Björk ist allerdings zu selbstbewußt, um darüber zu
lamentieren. "Ich schreibe meine
eigenen Songs und Texte. Ich manage mich selbst. ich gehe selber zu
Anwälten, wähle selber die Farbe meiner Tour-T-Shirts aus, auch die
Fotografen und die leute, die meine Videos drehen. Aber ich muß erst immer
fünfmal danach fragen, während ein Mann das wohl nicht
bräuchte. Es pißt mich oft an, daß
jeder meine Tasche tragen will, daß bei anstregenden Videodrehs
ständig Leute mit einem Kopfkissen für mich ankommen.

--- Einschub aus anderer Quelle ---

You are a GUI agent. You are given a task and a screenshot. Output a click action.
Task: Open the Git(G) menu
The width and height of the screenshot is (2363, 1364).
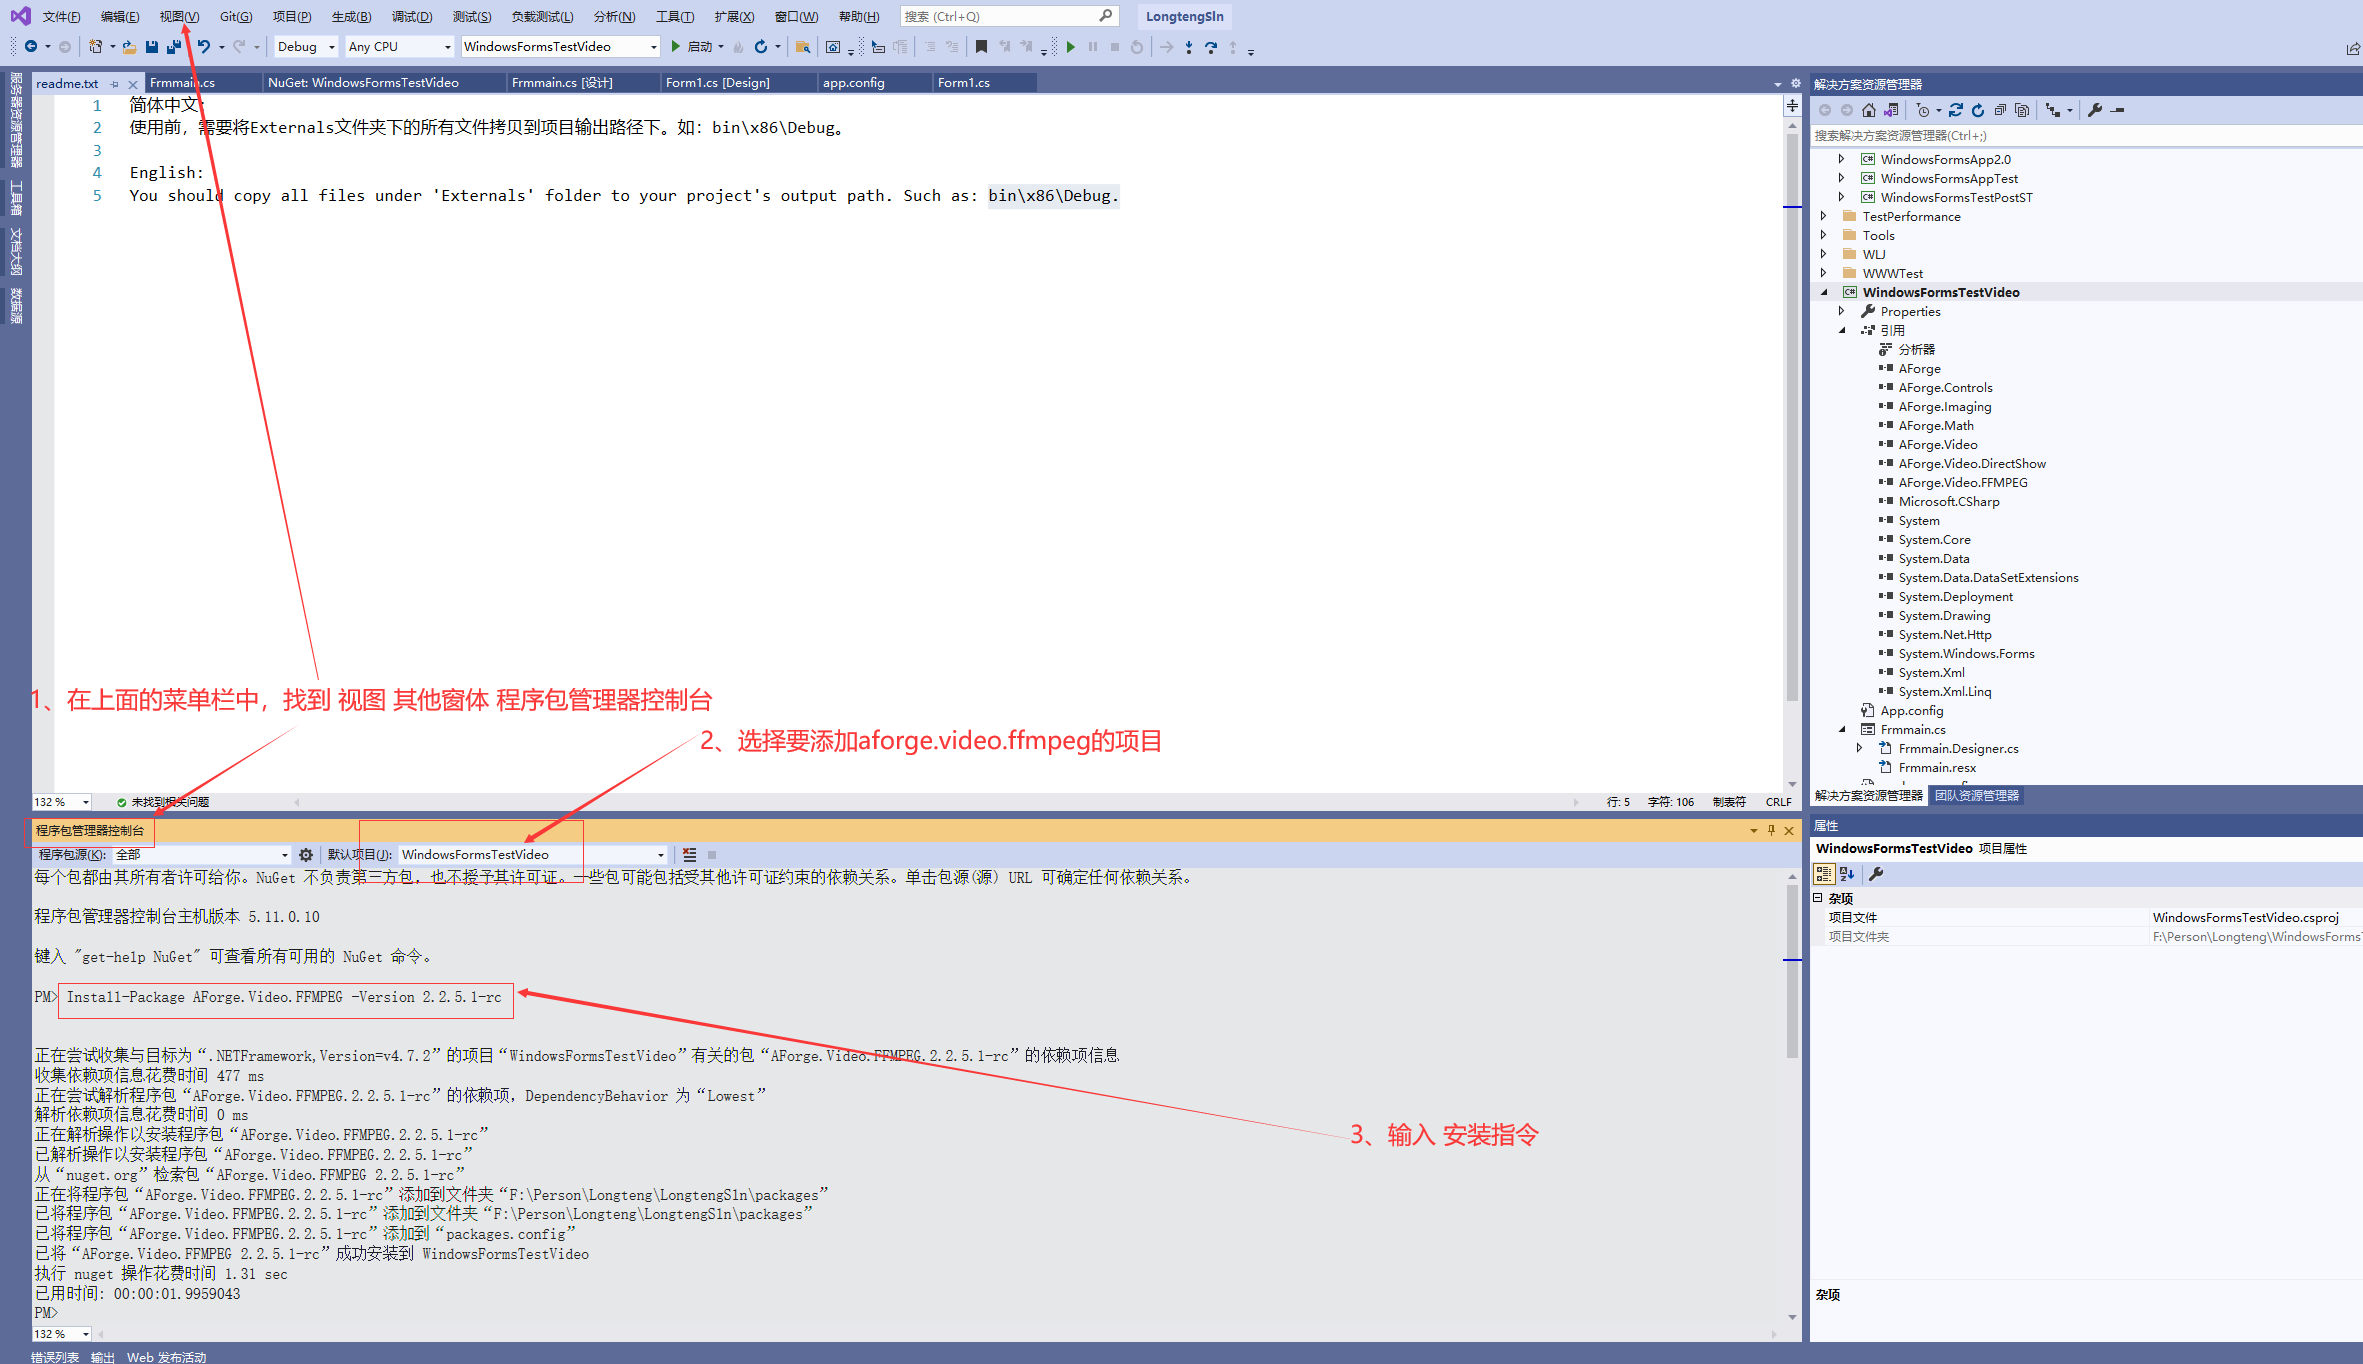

Es nervt mich, daß die Leute denken, ich wäre schwach und
zerbrechlich, aber die lernen schnell:
Ich bin stark und brauche die Kontrolle über meine Arbeit. Ich bin kein
Kontrollfreak, aber schließlich bin vor allem ich für meine
Songs und meine
Karriere verantwortlich. Songs sind wie Kinder. Du willst sie beschützen,
du gibst ihnen das beste Essen, die passendsten Kleider und die besten
ärzte. Du bekommst nicht einfach ein Kind und gehst dann weg. Mit Songs
ist es das Gleiche. Ich bin ihre Mutter. Ich weiß, was gut ist für
sie. Genau wie alle Kinder verschieden sind, ist jeder meine Songs anders.
Jeder hat seine eigenen Gefühle. Und das muß man respektieren."